In contrario è fin troppo facile obiettare che le leggi regionali tanto discusse appaiono del tutto in linea con il principio europeo di sussidiarietà, in base al quale le regioni, e in generale tutti gli enti locali, apprestano le funzioni di prossimità nella tutela delle situazioni giuridiche in corso di definizione, quali sono – almeno fino a prova contraria – il riconoscimento dell’asilo politico e il diritto a ottenere il permesso di soggiorno sul territorio italiano. Si tratta tutt’al più di una tutela assimilabile a quella cautelare amministrativa , nulla di definitivo e dunque nulla di contrario alle prerogative dello Stato centrale, che rimane responsabile del procedimento di riconoscimento dello status di rifugiato. Anche il primato del nuovo testo sulla sicurezza resta intatto, nel bene e nel male. Tanto più che l’impugnativa voluta dal Governo ne svela la malafede: se, come ha detto a più riprese anche il ministro del Welfare Sacconi, il nuovo testo sulla sicurezza non è retroattivo, allora chi è già in Italia nei territori di Marche e Toscana possiede semmai qualche forma di tutela in più, ma di certo non può contravvenire alla legge statale.
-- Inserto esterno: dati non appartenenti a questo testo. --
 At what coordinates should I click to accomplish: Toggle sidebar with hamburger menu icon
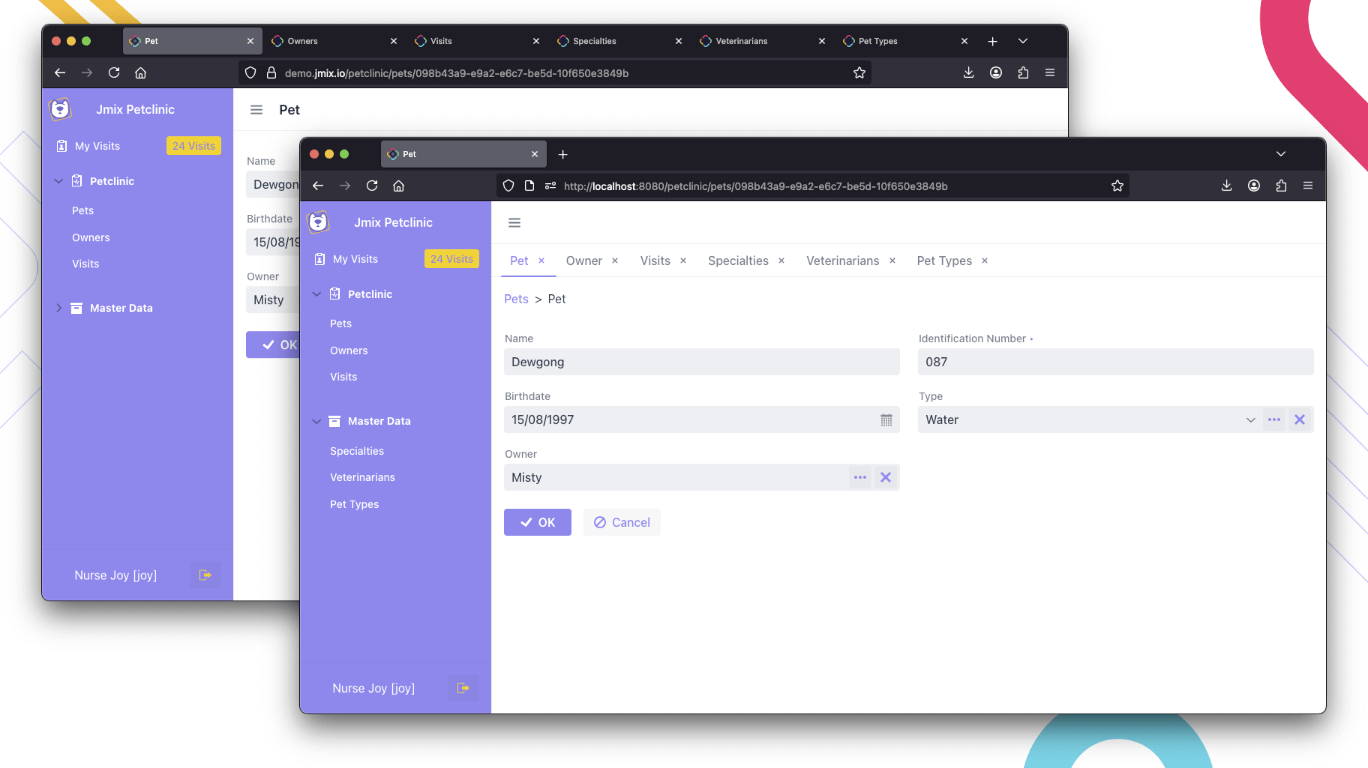pos(515,223)
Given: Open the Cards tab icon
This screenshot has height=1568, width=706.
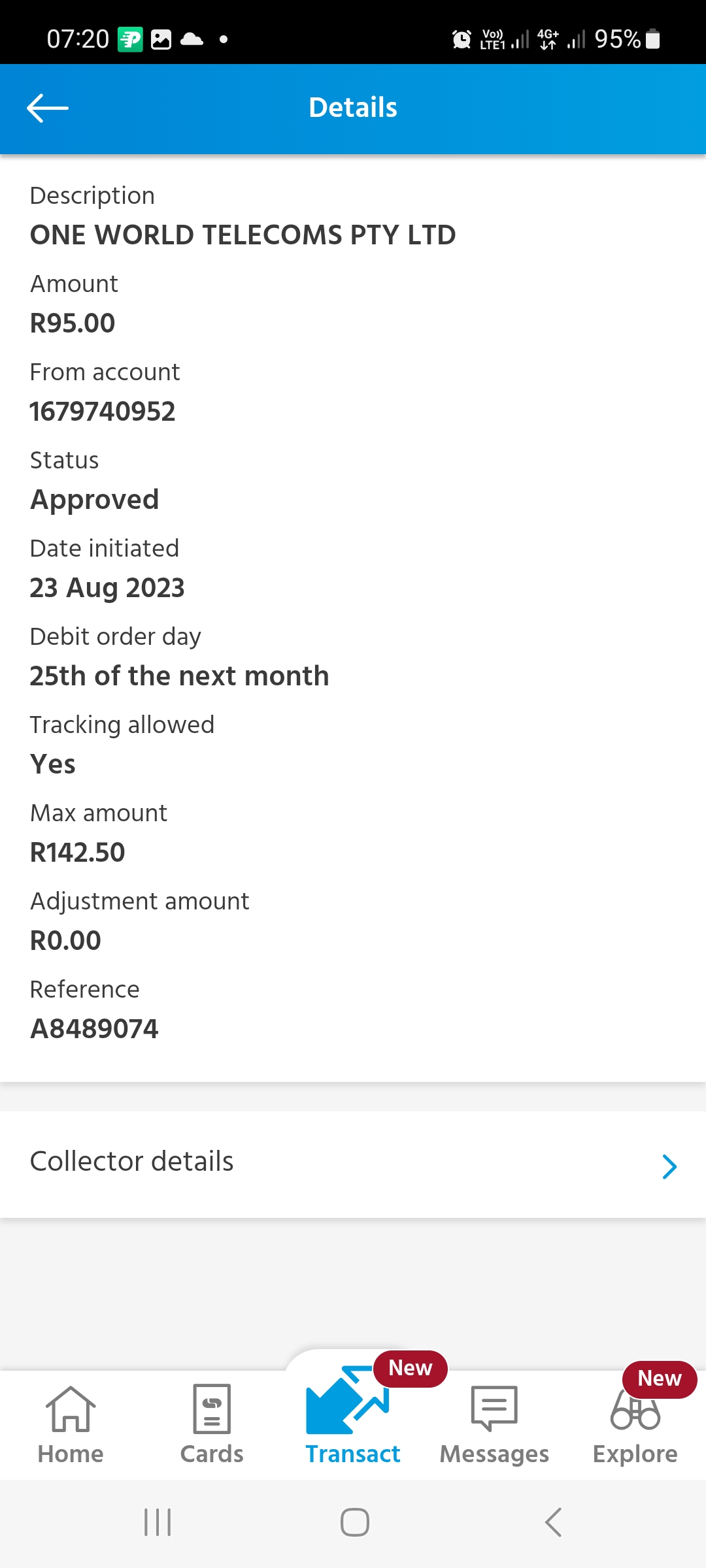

E per il futuro gli eventuali contrasti normativi non sussistono, poiché si tratta di situazioni tutelate a livello locale solo in via provvisoria (cioè in attesa del permesso di soggiorno o del riconoscimento del diritto di asilo). Niente di nuovo sotto il sole, dunque. Tranne un esecutivo che vuol mostrare il pugno di ferro senza averne la tempra, e che invece bada soltanto a tenere stretti i cordoni della borsa.